Simple Linear Regression on Housing Data (Notes)

Trying out a basic linear regression model using NumPy and pandas. Goal is to estimate house prices using just one feature: the ground living area (GrLivArea). Using the Kaggle House Prices dataset (train.csv).

Step 1: Load the data

load.py

df = pd.read_csv("train.csv")
df = df[["GrLivArea", "SalePrice"]]

Only keeping the columns we need.

Step 2: Define the model

Compute the predicted output of a simple linear regression model.

This function uses the linear equation:

\hat{y} = w \cdot x + b

Parameters:

x: np.ndarray — The input feature (e.g., square footage of a house).
w: float — The weight (slope), which determines how much $x$ influences $y$ .
b: float — The bias (intercept), which shifts the prediction up or down.

Returns:

np.ndarray — The predicted target values (e.g., sale prices).

predict.py

def predict(X: np.ndarray, w: float, b: float) -> np.ndarray:
    return w * X + b

Step 3: Cost function

Compute the Mean Squared Error cost function.

This cost function tells us how far off our predictions are from actual values.
It is defined as:

J(w, b) = \frac{1}{2m} \sum_{i=1}^{m} \left( \hat{y}_i - y_i \right)^2

Parameters:

X: np.ndarray — Input feature values (independent variable).
y: np.ndarray — Actual target values (dependent variable).
w: float — Current weight parameter.
b: float — Current bias parameter.

Returns:

float — The average squared error between predicted and actual values.

compute_cost.py

def compute_cost(X: np.ndarray, y: np.ndarray, w: float, b: float) -> float:
    m = y.shape[0]
    predictions = predict(X, w, b)

Data segment:
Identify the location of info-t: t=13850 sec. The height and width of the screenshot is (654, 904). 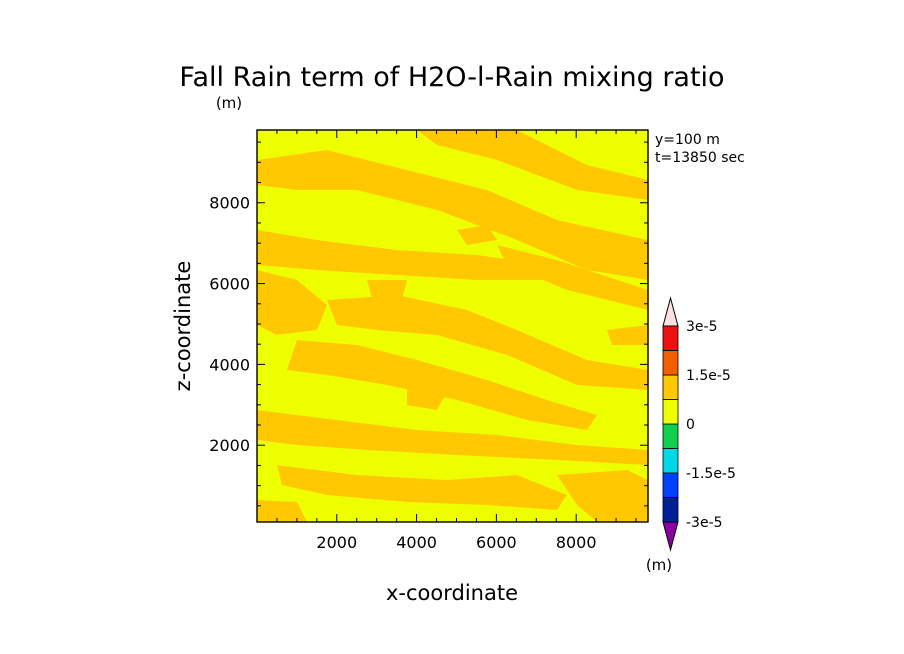
(700, 158).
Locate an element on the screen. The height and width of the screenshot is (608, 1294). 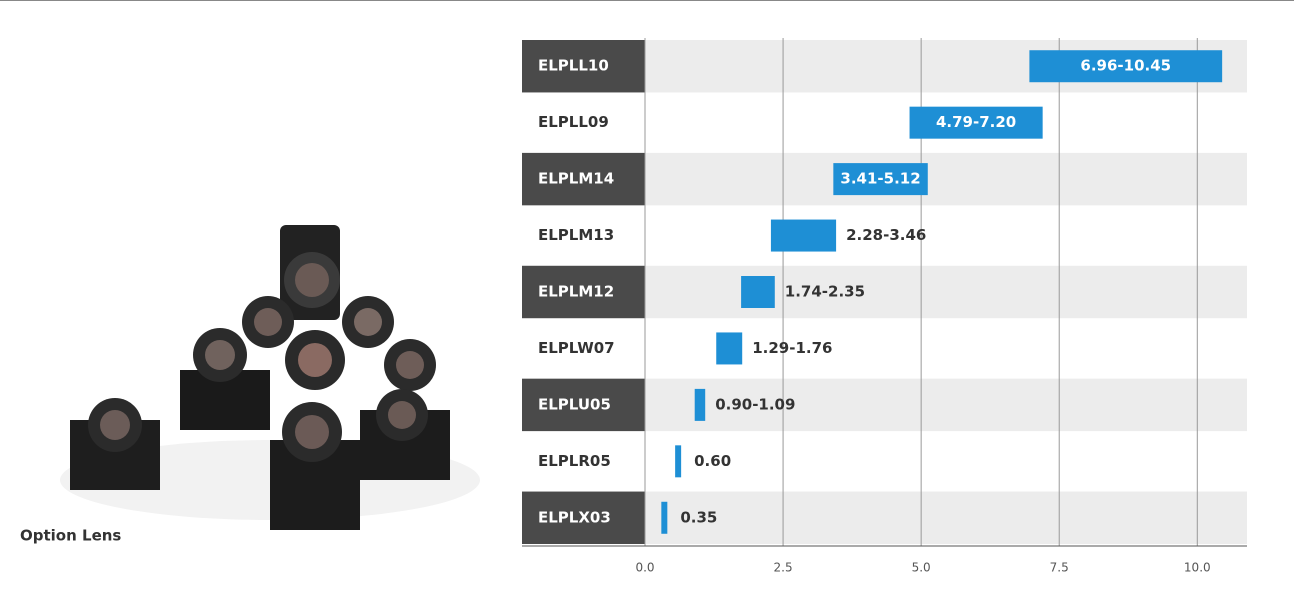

Assignment A: Repeat the passage of the linear regression notes starting at "This cost function" and ending at "Current weight parameter.".
Assignment B: In the linear regression notes, which single feature is used to estimate house prices?
Assignment C: Resume the linear regression notes from the point where they stop.
You can set the listing aside; nothing in it is needed here.

Answer A:
This cost function tells us how far off our predictions are from actual values.
It is defined as:

J(w, b) = \frac{1}{2m} \sum_{i=1}^{m} \left( \hat{y}_i - y_i \right)^2

Parameters:

X: np.ndarray — Input feature values (independent variable).
y: np.ndarray — Actual target values (dependent variable).
w: float — Current weight parameter.

Answer B: The ground living area (GrLivArea).

Answer C:
    return (1 / (2 * m)) * ((predictions - y) ** 2).sum()

Step 4: Gradients

Compute the gradients of the cost function with respect to w and b.

These gradients tell us how to change w and b to reduce the error.
They are partial derivatives of the cost function:

\frac{\partial J}{\partial w} = \frac{1}{m} \sum_{i=1}^{m} \left( \hat{y}_i - y_i \right) x_i

\frac{\partial J}{\partial b} = \frac{1}{m} \sum_{i=1}^{m} \left( \hat{y}_i - y_i \right)

Parameters:

x: np.ndarray — Input feature values.
y: np.ndarray — Actual target values.
w: float — Current weight parameter.
b: float — Current bias parameter.

Returns:

tuple[float, float] — The gradients dw and db to be used in parameter updates.

compute_gradients.py

def compute_gradients(
    X: np.ndarray, y: np.ndarray, w: float, b: float, cost_values: list[float] = None
) -> tuple[float, float]:
    predictions = predict(X, w, b)
    dw = ((predictions - y) * X).mean()
    db = (predictions - y).mean()

    if cost_values is not None:
        cost_values.append(compute_cost(X, y, w, b))

    return dw, db

Step 5: Gradient descent

Perform gradient descent to optimize the parameters w and b.

This function iteratively updates w and b to minimize the cost function.

Parameters:

X: np.ndarray — Input feature values.
y: np.ndarray — Actual target values.
w: float — Initial weight parameter.
b: float — Initial bias parameter.
alpha: float — Learning rate, which controls how much we adjust $w$ and $b$ in each step.
epochs: int — Number of iterations to perform.
gradient_function: callable — Function to compute the gradients.

Returns:

tuple[float, float] — The optimized parameters $w$ and $b$ after training.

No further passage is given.